------ Data for this exercise ------
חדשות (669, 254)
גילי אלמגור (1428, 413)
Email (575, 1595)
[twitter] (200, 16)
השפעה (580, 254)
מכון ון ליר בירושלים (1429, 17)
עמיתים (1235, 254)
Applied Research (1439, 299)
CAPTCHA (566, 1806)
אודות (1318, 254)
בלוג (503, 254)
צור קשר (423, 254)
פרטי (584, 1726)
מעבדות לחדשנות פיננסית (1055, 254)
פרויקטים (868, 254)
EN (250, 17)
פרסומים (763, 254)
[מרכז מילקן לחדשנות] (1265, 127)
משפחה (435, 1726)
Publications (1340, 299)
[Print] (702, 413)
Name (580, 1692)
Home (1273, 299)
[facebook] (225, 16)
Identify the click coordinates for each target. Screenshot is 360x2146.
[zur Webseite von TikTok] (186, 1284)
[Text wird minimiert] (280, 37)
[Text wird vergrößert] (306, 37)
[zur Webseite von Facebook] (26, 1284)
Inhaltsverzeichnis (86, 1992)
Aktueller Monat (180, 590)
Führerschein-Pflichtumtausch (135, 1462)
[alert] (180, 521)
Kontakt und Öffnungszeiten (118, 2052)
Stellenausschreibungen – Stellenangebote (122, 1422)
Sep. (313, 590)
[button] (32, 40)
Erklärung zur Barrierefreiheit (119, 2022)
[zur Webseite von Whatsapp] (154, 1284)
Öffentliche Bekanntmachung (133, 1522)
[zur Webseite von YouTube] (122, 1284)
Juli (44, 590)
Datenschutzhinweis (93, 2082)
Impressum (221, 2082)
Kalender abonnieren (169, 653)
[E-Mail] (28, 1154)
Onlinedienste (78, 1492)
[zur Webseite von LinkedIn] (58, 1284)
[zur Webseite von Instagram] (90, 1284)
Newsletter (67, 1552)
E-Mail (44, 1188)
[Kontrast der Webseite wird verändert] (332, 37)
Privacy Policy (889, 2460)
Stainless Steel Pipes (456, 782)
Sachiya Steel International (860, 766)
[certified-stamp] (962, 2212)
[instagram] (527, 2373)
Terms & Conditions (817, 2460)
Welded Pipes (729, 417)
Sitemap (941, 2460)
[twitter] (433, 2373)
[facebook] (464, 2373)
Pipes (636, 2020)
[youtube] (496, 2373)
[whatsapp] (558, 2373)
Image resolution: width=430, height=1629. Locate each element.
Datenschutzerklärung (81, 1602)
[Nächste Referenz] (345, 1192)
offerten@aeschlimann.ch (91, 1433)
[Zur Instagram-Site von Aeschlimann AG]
------
• **Task instructions**: Give back exactly the lines running from the line that has "[instagram] (527, 2373)" to the end of the entries above.

• **Response**:
[instagram] (527, 2373)
Terms & Conditions (817, 2460)
Welded Pipes (729, 417)
Sitemap (941, 2460)
[twitter] (433, 2373)
[facebook] (464, 2373)
Pipes (636, 2020)
[youtube] (496, 2373)
[whatsapp] (558, 2373)
Image resolution: width=430, height=1629. Locate each element.
Datenschutzerklärung (81, 1602)
[Nächste Referenz] (345, 1192)
offerten@aeschlimann.ch (91, 1433)
[Zur Instagram-Site von Aeschlimann AG]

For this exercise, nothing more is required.